Comparative study on Perfluoro(2-methyl-3-oxahexanoic) acid removal by quaternary ammonium functionalized silica gel and granular activated carbon from batch and column experiments and molecular simulation-based interpretation

Removing perfluoro(2-methyl-3-oxahexanoic) acid (HFPO-DA) in water treatment is hindered by its hydrophobicity and negative charge. Two adsorbents, quaternary-ammonium-functionalized silica gel (Qgel), specifically designed for anionic hydrophobic compounds, and conventional granular activated carbon (GAC) were investigated for HFPO-DA removal. ANOVA results (p << 0.001) revealed significant effects on initial concentration, contact time, and adsorbent type. Langmuir model -derived capacities were 285.019 and 144.461 mg/g for Qgel and GAC, respectively, with Qgel exhibiting higher capacity irrespective of pH. In column experiments, selective removal of HFPO-DA removal with Qgel was observed; specifically, in the presence of NaCl, the breakthrough time was extended by 10 h from 26 to 36 h. Meanwhile, the addition of NaCl decreased the breakthrough time from 32 to 14 h for GAC. However, in the presence of carbamazepine, neither of the adsorbents significantly changed the breakthrough time for HFPO-DA. Molecular simulations were also used to compare the adsorption energies and determine the preferential interactions of HFPO-DA and salts or other chemicals with Qgel and GAC. Molecular simulations compared adsorption energies, revealing preferential interactions with Qgel and GAC. Notably, HFPO-DA adsorption energy on GAC surpassed other ions during coexistence.
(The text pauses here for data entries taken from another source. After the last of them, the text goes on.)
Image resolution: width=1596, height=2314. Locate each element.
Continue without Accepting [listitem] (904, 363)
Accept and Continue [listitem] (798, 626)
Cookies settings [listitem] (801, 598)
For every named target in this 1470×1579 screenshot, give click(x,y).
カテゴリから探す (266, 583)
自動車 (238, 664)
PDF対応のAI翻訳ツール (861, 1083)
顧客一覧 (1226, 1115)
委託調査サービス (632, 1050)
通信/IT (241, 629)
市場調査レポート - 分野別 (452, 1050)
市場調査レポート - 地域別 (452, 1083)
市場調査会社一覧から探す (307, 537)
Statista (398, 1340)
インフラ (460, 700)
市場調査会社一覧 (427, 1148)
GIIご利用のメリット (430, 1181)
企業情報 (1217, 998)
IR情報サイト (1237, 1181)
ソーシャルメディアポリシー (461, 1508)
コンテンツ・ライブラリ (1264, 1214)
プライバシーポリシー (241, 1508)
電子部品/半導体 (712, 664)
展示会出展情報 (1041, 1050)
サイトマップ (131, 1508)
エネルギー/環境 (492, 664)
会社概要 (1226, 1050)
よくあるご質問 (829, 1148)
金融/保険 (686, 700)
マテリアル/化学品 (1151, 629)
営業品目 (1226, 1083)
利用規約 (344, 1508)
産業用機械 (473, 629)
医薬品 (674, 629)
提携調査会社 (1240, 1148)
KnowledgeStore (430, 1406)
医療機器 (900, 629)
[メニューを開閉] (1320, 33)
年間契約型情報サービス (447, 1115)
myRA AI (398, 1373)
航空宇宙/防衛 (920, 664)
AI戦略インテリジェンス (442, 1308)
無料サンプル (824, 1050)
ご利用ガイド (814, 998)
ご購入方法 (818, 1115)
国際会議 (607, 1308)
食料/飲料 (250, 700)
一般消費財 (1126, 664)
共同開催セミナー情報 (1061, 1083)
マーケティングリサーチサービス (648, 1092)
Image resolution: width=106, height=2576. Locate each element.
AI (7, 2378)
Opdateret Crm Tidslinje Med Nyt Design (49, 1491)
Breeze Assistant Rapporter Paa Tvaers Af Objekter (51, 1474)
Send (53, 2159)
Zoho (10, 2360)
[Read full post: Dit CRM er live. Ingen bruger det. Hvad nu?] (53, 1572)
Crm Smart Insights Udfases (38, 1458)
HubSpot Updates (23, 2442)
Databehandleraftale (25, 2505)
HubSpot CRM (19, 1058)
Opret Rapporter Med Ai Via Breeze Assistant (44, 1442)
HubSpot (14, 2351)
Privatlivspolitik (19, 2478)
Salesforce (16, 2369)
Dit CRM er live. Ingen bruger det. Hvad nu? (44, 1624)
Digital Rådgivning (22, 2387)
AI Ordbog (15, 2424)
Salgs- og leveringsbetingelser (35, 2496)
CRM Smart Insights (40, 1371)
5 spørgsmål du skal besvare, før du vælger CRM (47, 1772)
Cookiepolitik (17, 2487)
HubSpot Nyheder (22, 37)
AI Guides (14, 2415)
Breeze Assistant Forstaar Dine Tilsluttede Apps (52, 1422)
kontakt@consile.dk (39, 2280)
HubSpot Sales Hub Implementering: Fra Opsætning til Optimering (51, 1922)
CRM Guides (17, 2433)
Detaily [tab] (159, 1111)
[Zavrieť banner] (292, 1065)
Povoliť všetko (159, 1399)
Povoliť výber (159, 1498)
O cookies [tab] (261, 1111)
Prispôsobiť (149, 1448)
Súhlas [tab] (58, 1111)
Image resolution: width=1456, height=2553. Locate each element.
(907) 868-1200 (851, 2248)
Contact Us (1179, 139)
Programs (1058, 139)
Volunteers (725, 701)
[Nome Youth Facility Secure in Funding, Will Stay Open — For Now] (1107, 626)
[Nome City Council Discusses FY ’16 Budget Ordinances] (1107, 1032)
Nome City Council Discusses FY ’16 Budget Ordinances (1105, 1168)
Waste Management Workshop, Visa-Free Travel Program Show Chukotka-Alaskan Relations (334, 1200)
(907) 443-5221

Specifically, with Cl - concentrations from 1 to 10 times, Qgel showed lower adsorption energy for HFPO-DA (-62.50 +/- 5.44 eV) than Cl - (-52.89 +/- 2.59 eV), a significant difference ( p = 0.036). Conversely, GAC exhibited comparable or higher adsorption energy for HFPO-DA (-18.33 +/- 40.38 eV) than Cl- (-32.36 +/- 29.89 eV), with no significant difference ( p = 0.175). This suggests heightened selectivity of Qgel for HFPO-DA removal compared to GAC. Consequently, our study positions Qgel as a promising alternative for effective HFPODA removal, contributing uniquely to the field. Additionally, our exploration of molecular simulations in predicting micropollutant removal adds novelty to our study.